_Material for this exercise_:
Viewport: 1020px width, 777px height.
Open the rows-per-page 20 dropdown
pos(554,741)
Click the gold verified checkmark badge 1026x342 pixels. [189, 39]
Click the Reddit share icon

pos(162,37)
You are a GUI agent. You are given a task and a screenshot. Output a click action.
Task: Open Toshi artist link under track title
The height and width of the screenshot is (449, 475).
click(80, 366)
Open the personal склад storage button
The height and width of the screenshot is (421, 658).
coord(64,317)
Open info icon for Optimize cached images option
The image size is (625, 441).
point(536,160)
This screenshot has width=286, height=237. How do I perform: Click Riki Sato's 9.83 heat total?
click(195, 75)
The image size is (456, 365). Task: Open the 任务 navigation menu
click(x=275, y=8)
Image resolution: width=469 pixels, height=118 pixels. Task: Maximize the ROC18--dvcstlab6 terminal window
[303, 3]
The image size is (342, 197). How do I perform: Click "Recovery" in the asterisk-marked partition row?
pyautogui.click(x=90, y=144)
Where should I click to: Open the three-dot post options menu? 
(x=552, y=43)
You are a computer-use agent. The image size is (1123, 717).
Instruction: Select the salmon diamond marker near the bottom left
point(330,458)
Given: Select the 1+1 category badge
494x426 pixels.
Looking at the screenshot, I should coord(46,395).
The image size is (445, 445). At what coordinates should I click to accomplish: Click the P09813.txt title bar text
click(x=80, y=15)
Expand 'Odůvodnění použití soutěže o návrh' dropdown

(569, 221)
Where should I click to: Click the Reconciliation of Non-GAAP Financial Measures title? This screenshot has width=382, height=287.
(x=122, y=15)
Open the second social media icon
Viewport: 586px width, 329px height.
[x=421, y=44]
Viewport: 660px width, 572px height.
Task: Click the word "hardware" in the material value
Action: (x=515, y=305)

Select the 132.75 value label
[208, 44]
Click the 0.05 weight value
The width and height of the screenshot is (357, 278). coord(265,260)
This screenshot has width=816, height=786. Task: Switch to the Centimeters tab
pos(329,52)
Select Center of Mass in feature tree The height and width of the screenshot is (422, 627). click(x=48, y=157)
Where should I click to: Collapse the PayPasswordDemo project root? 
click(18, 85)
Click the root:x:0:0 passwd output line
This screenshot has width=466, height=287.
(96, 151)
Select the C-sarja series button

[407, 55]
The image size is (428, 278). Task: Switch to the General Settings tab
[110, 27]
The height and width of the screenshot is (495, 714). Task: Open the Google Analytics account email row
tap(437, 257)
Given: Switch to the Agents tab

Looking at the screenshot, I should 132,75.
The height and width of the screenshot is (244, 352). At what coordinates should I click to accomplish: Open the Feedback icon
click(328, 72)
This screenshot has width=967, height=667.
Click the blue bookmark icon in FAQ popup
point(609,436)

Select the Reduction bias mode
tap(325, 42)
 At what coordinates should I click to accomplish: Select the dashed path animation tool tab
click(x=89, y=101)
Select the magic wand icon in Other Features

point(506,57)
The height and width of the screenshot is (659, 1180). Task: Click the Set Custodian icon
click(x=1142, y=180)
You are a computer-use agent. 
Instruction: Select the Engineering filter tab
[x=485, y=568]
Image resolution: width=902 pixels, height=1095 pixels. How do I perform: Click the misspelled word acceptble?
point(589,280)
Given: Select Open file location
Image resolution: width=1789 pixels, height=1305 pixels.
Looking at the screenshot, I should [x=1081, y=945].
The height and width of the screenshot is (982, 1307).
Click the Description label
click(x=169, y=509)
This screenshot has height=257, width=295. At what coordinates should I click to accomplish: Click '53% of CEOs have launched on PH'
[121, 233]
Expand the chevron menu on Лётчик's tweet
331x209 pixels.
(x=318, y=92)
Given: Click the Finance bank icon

_Exercise objective_: Set down exactly the lines above that run from the start of the listing to the line with "Select Center of". Leave out every later line.

_Output_:
Viewport: 1020px width, 777px height.
Open the rows-per-page 20 dropdown
pos(554,741)
Click the gold verified checkmark badge 1026x342 pixels. [189, 39]
Click the Reddit share icon

pos(162,37)
You are a GUI agent. You are given a task and a screenshot. Output a click action.
Task: Open Toshi artist link under track title
The height and width of the screenshot is (449, 475).
click(80, 366)
Open the personal склад storage button
The height and width of the screenshot is (421, 658).
coord(64,317)
Open info icon for Optimize cached images option
The image size is (625, 441).
point(536,160)
This screenshot has width=286, height=237. How do I perform: Click Riki Sato's 9.83 heat total?
click(195, 75)
The image size is (456, 365). Task: Open the 任务 navigation menu
click(x=275, y=8)
Image resolution: width=469 pixels, height=118 pixels. Task: Maximize the ROC18--dvcstlab6 terminal window
[303, 3]
The image size is (342, 197). How do I perform: Click "Recovery" in the asterisk-marked partition row?
pyautogui.click(x=90, y=144)
Where should I click to: Open the three-dot post options menu? 
(x=552, y=43)
You are a computer-use agent. The image size is (1123, 717).
Instruction: Select the salmon diamond marker near the bottom left
point(330,458)
Given: Select the 1+1 category badge
494x426 pixels.
Looking at the screenshot, I should coord(46,395).
The image size is (445, 445). At what coordinates should I click to accomplish: Click the P09813.txt title bar text
click(x=80, y=15)
Expand 'Odůvodnění použití soutěže o návrh' dropdown

(569, 221)
Where should I click to: Click the Reconciliation of Non-GAAP Financial Measures title? This screenshot has width=382, height=287.
(x=122, y=15)
Open the second social media icon
Viewport: 586px width, 329px height.
[x=421, y=44]
Viewport: 660px width, 572px height.
Task: Click the word "hardware" in the material value
Action: (x=515, y=305)

Select the 132.75 value label
[208, 44]
Click the 0.05 weight value
The width and height of the screenshot is (357, 278). coord(265,260)
This screenshot has width=816, height=786. Task: Switch to the Centimeters tab
pos(329,52)
Select Center of Mass in feature tree The height and width of the screenshot is (422, 627). click(x=48, y=157)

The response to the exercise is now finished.